* _Your goal_
Restate word for word the line with "The height and" and the rest of the listing after it, ending at the final line, and include nothing else.

* _Dataset records_
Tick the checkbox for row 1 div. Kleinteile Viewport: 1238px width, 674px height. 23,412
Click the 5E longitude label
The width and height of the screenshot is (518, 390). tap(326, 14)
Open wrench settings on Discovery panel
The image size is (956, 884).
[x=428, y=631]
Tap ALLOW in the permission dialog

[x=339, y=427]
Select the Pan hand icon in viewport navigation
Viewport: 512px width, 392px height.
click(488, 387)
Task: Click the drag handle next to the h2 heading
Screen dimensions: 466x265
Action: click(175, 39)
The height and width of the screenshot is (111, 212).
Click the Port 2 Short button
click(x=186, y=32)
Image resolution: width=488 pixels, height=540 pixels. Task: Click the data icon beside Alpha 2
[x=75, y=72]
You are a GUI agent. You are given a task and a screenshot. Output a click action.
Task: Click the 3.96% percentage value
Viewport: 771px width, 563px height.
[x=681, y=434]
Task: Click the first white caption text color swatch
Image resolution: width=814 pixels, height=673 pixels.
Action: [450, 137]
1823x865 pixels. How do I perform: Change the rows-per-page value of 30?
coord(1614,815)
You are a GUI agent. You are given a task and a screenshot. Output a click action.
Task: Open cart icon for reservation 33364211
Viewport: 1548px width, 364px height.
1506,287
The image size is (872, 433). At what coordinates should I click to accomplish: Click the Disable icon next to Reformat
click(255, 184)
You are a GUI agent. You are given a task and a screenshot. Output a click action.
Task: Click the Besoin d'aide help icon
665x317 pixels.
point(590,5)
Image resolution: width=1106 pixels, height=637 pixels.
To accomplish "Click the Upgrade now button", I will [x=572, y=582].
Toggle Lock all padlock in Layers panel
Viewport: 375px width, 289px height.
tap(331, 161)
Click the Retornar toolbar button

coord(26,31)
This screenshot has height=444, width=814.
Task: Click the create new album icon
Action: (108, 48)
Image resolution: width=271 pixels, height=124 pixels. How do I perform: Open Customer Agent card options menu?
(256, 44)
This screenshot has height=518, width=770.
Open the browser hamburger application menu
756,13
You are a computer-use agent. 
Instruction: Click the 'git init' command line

* _Reply_
The height and width of the screenshot is (111, 212).
Click the Port 2 Short button
click(x=186, y=32)
Image resolution: width=488 pixels, height=540 pixels. Task: Click the data icon beside Alpha 2
[x=75, y=72]
You are a GUI agent. You are given a task and a screenshot. Output a click action.
Task: Click the 3.96% percentage value
Viewport: 771px width, 563px height.
[x=681, y=434]
Task: Click the first white caption text color swatch
Image resolution: width=814 pixels, height=673 pixels.
Action: [450, 137]
1823x865 pixels. How do I perform: Change the rows-per-page value of 30?
coord(1614,815)
You are a GUI agent. You are given a task and a screenshot. Output a click action.
Task: Open cart icon for reservation 33364211
Viewport: 1548px width, 364px height.
1506,287
The image size is (872, 433). At what coordinates should I click to accomplish: Click the Disable icon next to Reformat
click(255, 184)
You are a GUI agent. You are given a task and a screenshot. Output a click action.
Task: Click the Besoin d'aide help icon
665x317 pixels.
point(590,5)
Image resolution: width=1106 pixels, height=637 pixels.
To accomplish "Click the Upgrade now button", I will [x=572, y=582].
Toggle Lock all padlock in Layers panel
Viewport: 375px width, 289px height.
tap(331, 161)
Click the Retornar toolbar button

coord(26,31)
This screenshot has height=444, width=814.
Task: Click the create new album icon
Action: (108, 48)
Image resolution: width=271 pixels, height=124 pixels. How do I perform: Open Customer Agent card options menu?
(256, 44)
This screenshot has height=518, width=770.
Open the browser hamburger application menu
756,13
You are a computer-use agent. 
Instruction: Click the 'git init' command line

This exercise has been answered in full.